Quand je lève enfin les yeux de mes mains, il me regarde droit dans les yeux, l'air légèrement perplexe.
« Un verre fort pour une si petite personne », me dit-il d'un ton moqueur. Je me retiens de sauter par-dessus le comptoir et de lui montrer comment une « petite personne » comme moi peut lui faire des prises dignes de la CIA ou du karaté.
« Une tarte aux cerises, ça pourrait marcher aussi », dis-je en me mordant la lèvre. Je ne pense pas que la tarte aux cerises soit moins forte que la pêche, mais bon, peut-être que si ? Je ne sais pas, je ne suis pas scientifique.
« Tu as une pièce d'identité ? » Un petit sourire narquois se dessine maintenant sur son visage et je jure que s'il n'y avait pas ce grand comptoir, il aurait préféré ne pas sourire.
Sérieusement ? Qui fait un comptoir aussi haut ? Il m'arrive à la poitrine.
Je baisse les yeux et remarque une marche juste en dessous. Ohhh. Évidemment.
Je m'avance et maintenant, il n'est plus aussi haut.
« Ma pièce d'identité est dans ma voiture, comme si j'avais quitté un foyer », je lâche, me rappelant intérieurement de me frapper au visage plus tard.
« Pas de pièce d'identité ? » rit-il. Il est sacrément doué. S'il voit au-delà de mes mensonges aguerris, il doit être barman depuis un moment maintenant. Ou alors il travaille aussi pour la CIA.
« Quel âge j'ai l'air d'avoir ? » Je plisse les yeux et son visage s'illumine d'un sourire. Oh, il est mignon. Quel c*****d !
« Je serai gentil et te donnerai dix-huit ans », il penche la tête et je lui lance un regard noir.
« Flash info, j'ai trente et un ans », je dis d'un ton impassible.
« Zut, au début, j'allais dire trente ans, mais j'ai renoncé », il tape sur la table, et je me mords l'intérieur de la lèvre pour ne pas sourire.
« Je suppose que je peux te donner quelque chose, à condition que tu ne racontes pas mon erreur à d'autres personnes », il secoue la tête, l'air gêné.
« Je ne le dirai à personne », j'acquiesce.

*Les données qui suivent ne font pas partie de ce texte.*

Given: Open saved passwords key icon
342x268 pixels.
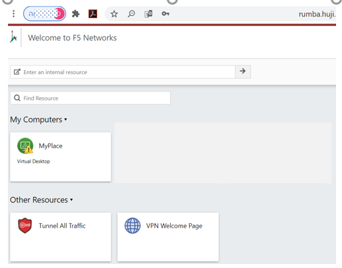Looking at the screenshot, I should pos(165,14).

Il secoue la tête en se penchant pour prendre quelque chose sous le comptoir.
Il sort un gobelet rempli de clair de lune couleur pêche. Je le fixe quelques secondes.
« Je peux avoir un bouchon ? » je demande et il rit.
« Quoi, tu veux boire du clair de lune dans un gobelet, maintenant ? » répond-il. Encore un commentaire de sa part et je jure.
Comment diable vais-je faire tout le chemin du retour avec un gobelet ouvert ? Je sais pertinemment que je l'oublierai et qu'il se renversera.
« D'accord », je lui donne les vingt dollars et je pense « zut ! ». Je vais probablement être punie pour n'avoir ramené qu'un gobelet, mais peu importe, c'est mieux que rien.
« Je ne pense pas », dit la voix reconnaissable que je n'ai pas entendue depuis quelques jours.
Je lève les yeux et vois Grey dans toute sa splendeur. Il soulève le verre et le verse dans l'évier.
« Grey », je grogne et il se tourne vers moi.
« Qu'est-ce que tu fais, Lilah ? Tu as dix-neuf ans », ses sourcils noirs se froncent de colère et je soupire.